David, who is described as a “man after God’s own heart” (Acts 13:22) was a shepherd (1 Samuel 16:11), who clubbed wild animals to death (1 Samuel 17:35-25). He was also a warrior (1 Samuel 18:27) and a king (2 Samuel 12:30). 

The men of Scripture—Abraham, Isaac, Sampson, Daniel, Jesus, Peter, Paul—are men of action whose occupations centered around physical labor like farming, shepherding, carpentry, tent-making, and fighting animals with their bare hands. (Note: any exceptions to this trend should be immediately discounted as irrelevant anomalies.)  Nowhere in Scripture is a man of God described as sitting at a desk in an office building from nine to five.  Nowhere. 

So men who wish to honor God with their lives and humbly submit to His will should make physical labor their primary occupation, and resist the urge to give in to our culture’s glorification of “white collar” work, which is a departure from biblical principles of masculinity. 

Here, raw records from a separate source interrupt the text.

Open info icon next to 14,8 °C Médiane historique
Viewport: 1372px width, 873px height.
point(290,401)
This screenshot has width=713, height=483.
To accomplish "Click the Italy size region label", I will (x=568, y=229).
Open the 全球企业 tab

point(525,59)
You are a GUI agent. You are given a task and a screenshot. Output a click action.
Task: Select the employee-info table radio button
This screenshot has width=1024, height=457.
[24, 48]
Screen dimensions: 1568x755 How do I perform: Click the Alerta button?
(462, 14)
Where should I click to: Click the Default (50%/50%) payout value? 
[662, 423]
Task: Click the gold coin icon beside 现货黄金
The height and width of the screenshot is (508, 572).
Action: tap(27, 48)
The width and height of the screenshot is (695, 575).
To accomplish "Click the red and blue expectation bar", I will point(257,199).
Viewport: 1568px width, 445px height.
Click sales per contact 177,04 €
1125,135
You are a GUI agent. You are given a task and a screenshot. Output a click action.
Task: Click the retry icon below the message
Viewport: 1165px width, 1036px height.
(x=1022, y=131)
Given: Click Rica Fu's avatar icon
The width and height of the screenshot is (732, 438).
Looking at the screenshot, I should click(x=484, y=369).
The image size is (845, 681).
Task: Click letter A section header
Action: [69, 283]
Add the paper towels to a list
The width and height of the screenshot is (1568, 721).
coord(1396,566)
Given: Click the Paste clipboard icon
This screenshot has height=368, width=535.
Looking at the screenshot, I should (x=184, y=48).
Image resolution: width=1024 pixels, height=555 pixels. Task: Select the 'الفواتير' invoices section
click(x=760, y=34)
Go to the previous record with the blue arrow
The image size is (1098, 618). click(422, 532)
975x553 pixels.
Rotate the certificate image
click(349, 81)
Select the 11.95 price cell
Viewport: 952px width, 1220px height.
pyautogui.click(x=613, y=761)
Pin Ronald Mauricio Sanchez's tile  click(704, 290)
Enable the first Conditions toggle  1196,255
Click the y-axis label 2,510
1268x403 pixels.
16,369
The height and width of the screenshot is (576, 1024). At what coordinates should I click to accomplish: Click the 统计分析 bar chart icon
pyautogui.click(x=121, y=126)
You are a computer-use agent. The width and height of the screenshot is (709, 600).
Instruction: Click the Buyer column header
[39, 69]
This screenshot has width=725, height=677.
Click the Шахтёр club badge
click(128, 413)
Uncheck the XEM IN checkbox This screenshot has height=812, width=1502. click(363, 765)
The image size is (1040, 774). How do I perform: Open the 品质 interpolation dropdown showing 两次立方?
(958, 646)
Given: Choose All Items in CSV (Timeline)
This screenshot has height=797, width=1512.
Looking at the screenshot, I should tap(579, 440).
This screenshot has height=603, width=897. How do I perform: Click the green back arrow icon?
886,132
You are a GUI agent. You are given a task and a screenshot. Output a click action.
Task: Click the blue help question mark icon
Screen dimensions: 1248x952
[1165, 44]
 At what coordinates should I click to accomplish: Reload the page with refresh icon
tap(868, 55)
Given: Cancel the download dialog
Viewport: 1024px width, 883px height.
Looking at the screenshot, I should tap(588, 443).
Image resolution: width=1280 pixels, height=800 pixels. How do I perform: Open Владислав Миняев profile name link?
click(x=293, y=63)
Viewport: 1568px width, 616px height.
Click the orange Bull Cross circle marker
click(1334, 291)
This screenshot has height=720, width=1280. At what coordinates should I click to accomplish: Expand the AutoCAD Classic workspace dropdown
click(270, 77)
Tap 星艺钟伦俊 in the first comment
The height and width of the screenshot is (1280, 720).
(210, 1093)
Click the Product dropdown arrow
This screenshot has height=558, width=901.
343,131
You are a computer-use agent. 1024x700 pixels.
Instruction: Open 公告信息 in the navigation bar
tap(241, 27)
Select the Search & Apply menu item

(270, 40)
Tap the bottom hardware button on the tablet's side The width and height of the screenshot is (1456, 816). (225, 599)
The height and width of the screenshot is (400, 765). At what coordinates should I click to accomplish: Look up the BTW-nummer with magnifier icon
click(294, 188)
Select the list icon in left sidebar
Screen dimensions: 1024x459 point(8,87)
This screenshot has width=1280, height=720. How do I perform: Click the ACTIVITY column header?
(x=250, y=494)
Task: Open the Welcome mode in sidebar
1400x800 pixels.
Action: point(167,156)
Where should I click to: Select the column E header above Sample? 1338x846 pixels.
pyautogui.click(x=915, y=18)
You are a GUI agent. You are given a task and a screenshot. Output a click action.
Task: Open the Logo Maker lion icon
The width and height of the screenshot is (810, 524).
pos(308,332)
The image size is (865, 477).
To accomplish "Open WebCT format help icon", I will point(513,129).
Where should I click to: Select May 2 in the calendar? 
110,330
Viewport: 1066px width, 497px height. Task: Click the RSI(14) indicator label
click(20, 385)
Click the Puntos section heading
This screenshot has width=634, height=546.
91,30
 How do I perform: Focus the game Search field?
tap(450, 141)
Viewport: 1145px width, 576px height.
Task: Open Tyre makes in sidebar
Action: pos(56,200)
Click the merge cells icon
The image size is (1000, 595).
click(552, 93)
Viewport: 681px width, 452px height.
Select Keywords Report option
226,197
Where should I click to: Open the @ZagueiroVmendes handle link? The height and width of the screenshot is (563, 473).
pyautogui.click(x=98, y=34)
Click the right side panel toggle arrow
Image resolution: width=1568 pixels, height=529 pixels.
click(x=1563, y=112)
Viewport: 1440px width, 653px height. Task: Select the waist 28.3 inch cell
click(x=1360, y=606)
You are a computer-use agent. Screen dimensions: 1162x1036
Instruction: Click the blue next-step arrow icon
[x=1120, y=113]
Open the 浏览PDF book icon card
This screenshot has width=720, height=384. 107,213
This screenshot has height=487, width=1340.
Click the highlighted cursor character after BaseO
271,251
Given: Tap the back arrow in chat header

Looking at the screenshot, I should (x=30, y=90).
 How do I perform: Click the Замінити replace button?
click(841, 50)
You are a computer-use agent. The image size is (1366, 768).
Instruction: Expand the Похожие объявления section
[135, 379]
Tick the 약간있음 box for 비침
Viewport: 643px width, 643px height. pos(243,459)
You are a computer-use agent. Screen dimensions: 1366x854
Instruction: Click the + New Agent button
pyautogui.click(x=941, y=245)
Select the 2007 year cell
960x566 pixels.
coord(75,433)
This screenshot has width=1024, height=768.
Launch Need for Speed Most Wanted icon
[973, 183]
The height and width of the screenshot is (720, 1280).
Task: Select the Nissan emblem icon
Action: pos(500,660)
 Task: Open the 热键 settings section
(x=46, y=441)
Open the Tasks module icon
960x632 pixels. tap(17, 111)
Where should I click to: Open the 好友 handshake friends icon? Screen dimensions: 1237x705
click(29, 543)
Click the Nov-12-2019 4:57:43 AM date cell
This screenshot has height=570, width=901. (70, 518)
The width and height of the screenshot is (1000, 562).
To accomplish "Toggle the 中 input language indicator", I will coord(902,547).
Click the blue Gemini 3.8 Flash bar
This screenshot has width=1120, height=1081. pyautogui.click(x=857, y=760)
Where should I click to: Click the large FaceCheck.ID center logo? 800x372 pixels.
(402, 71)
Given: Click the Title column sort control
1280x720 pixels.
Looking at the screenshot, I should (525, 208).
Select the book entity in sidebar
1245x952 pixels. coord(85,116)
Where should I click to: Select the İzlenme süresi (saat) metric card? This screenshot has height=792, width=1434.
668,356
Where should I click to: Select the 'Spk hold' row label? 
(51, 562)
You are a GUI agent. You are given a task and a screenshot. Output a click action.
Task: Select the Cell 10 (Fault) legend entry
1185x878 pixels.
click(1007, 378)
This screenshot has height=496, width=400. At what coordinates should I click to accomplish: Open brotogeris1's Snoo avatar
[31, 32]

Now, some men will say they find office work more stimulating and rewarding than manual labor, or that it provides more financial security in their particular situation, but these men are more interested in pursuing selfish ambitions and wealth than submitting themselves to the Word of God. Our culture’s rampant obesity epidemic among men can be clearly traced to this departure from God’s perfect design. And it threatens to undo our whole society, negatively affecting our children and generations to come. 

2.  Kissing 

It may surprise many men to learn that one of the most common instructions found in New Testament Scripture is for Christians to “greet one another with holy kiss” (Romans 16:16, 1 Corinthians 16:20, 11 Corinthians 13:12, 1 Thessalonians 5:26, 1 Peter 5:14). In 1 Thessalonians 5:26, Paul specifically instructs men to do this. 

Yet despite the fact that this is one of the most repeated directives of Scripture, one is hard-pressed to find men kissing one another on the cheeck in churches today.  This is because those who do not take the Bible seriously claim these clear teachings of Scripture have a “cultural” component. 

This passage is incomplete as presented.